Students who wrote essays on “This I Believe” for an English class at Freeport High School included, clockwise from bottom, Lucy Ricker, Alex Webber, Jenny Schaefer and Angel Mezzapelle. Courtesy/ Kate Friesland

FREEPORT — Freshman English teachers Kate Lynch and Kate Friesland know that starting high school in any year has its challenges, but connecting with new students in the midst of a pandemic is an unprecedented struggle.

To combat the lack of personal connection, Friesland and Lynch introduced a unit of study modeled after the 1950s radio program “This I Believe” that was hosted by famed journalist Edward R. Murrow.

In their English classes, the students learned about such notables such as Eleanor Roosevelt and Harry Truman, who went on air to tell an audience of almost 40 million Americans about the set of values by which they lived their lives. The radio show’s popularity came from its ability to spread positivity and inspiration in the time of the Cold War, McCarthyism and racial division.

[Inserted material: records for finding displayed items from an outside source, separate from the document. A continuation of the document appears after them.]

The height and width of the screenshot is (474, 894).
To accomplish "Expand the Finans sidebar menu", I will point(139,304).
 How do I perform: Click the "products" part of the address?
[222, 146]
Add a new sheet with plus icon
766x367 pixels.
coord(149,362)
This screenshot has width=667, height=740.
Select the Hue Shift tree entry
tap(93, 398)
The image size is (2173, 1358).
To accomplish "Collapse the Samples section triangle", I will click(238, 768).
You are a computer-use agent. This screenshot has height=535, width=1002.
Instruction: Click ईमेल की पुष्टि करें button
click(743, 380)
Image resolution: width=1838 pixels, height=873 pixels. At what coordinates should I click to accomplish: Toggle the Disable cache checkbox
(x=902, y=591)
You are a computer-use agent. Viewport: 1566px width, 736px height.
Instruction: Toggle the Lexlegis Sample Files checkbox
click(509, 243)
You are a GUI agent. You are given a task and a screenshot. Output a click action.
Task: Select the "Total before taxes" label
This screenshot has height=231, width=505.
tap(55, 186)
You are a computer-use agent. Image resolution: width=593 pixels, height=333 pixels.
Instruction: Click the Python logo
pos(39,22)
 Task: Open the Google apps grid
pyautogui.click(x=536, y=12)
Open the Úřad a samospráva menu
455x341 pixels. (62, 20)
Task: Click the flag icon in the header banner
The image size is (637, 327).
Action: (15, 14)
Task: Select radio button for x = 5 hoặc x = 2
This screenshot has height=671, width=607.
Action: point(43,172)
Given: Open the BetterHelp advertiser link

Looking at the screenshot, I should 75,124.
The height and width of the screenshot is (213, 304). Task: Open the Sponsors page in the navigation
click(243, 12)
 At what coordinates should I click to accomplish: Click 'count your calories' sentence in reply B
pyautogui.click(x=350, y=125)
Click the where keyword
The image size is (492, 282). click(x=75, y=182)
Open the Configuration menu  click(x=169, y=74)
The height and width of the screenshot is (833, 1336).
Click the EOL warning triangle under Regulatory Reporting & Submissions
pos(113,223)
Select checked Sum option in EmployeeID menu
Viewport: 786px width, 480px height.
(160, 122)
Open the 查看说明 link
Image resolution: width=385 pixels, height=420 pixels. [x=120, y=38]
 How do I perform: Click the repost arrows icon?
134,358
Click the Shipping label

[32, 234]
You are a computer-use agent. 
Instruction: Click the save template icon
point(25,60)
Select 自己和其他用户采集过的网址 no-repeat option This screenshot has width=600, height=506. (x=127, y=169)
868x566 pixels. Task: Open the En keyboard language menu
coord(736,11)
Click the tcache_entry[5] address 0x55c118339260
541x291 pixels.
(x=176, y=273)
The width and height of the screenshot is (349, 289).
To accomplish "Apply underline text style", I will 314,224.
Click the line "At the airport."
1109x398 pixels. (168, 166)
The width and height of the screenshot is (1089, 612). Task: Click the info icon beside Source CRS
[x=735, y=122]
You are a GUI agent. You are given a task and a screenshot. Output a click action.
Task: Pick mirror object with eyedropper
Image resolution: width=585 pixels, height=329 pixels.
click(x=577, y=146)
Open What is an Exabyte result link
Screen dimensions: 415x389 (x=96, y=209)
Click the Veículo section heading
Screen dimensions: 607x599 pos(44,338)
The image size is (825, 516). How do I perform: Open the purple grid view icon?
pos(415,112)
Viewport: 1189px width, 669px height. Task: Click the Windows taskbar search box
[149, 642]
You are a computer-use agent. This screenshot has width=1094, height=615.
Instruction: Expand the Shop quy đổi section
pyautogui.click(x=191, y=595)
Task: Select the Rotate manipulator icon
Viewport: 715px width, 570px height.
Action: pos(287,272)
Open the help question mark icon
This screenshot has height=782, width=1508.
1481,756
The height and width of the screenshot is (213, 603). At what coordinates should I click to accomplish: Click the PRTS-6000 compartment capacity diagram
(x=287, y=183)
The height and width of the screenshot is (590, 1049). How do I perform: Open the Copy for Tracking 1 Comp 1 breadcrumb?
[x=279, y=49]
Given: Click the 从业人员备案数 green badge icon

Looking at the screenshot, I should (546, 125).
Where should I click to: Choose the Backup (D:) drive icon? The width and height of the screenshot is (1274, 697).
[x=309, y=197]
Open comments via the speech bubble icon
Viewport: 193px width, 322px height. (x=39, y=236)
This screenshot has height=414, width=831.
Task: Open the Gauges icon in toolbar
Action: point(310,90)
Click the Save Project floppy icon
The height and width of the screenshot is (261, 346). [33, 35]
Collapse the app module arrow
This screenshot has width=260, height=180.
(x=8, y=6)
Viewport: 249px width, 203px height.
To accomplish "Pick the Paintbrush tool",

The show led to a national media project, founded in 2004, that asked people to write about and discuss their guiding principles. At Freeport High School, around 80 students ended their unit of study by writing their own “This I Believe” essay.

Both Friesland and Lynch wrote their own essays and shared them with their classes, demonstrating vulnerability and honesty in their writing with hopes of inspiring the same in their students.

“This assignment empowers them to recognize the power they have to choose how they want to live and what they want to believe,” said Lynch. “To break away from owning what they inherit from how they’ve been raised and developing their own thoughts and identities as citizens in a community. 


Friesland’s student Lucy Ricker was inspired to write her essay about her belief in her right to make independent choices in her life.

“My belief has become more important to me in the past year or so because as I get older I notice I have more freedom with the choices I make and as I grow older there are more that I must make,” Ricker said.

One of Lynch’s students, Luciana Bourgeois, wrote about believing in the power of living in the moment.

“A lot has happened this year (including a pandemic) and it has affected my outlook on life,” Bourgeois wrote in an email to The Forecaster. “I think living in the moment is more important than ever right now because times are tough and it’s important to laugh and smile to maintain some sanity during this pandemic.”

This group of freshmen stuck out to Friesland and Lynch not just for their reflective ability and honest prose, but because of how often they verbalized their gratitude for the two English teachers.

“I think last spring showed them a different side of what it means to be a teacher,” said Friesland. “They’ve had a maturity of thought and a new perception of their own education.”